*WHAT IS REQUIRED:*
The data must be reproduced verbatim; images are to be omitted.

*Records contained in a dataset:*

=======

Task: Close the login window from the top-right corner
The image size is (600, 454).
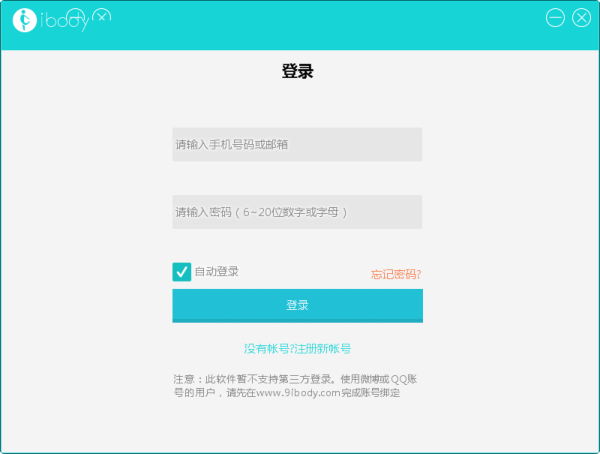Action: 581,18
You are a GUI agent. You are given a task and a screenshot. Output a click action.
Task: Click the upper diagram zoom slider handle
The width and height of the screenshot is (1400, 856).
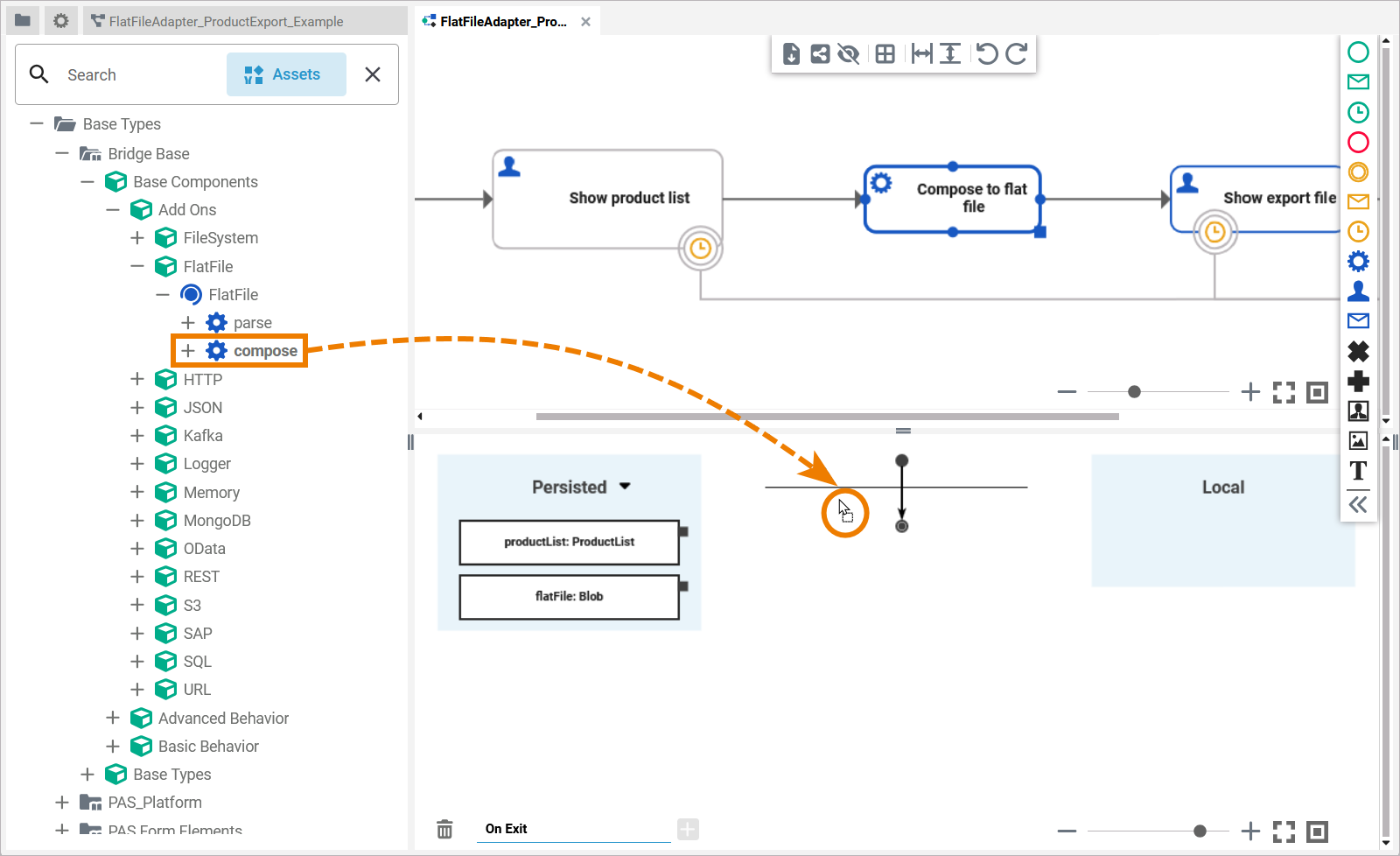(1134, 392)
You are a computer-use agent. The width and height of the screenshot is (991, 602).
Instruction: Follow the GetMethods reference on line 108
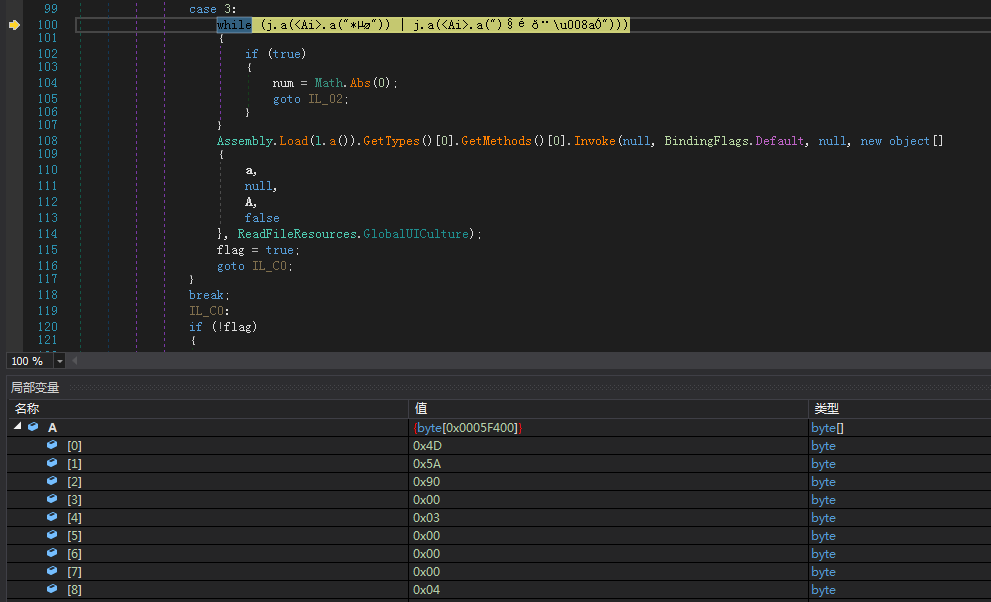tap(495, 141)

=======

*REPLY TO THE TASK:*
Task: Close the login window from the top-right corner
The image size is (600, 454).
Action: 581,18
You are a GUI agent. You are given a task and a screenshot. Output a click action.
Task: Click the upper diagram zoom slider handle
The width and height of the screenshot is (1400, 856).
(1134, 392)
You are a computer-use agent. The width and height of the screenshot is (991, 602).
Instruction: Follow the GetMethods reference on line 108
tap(495, 141)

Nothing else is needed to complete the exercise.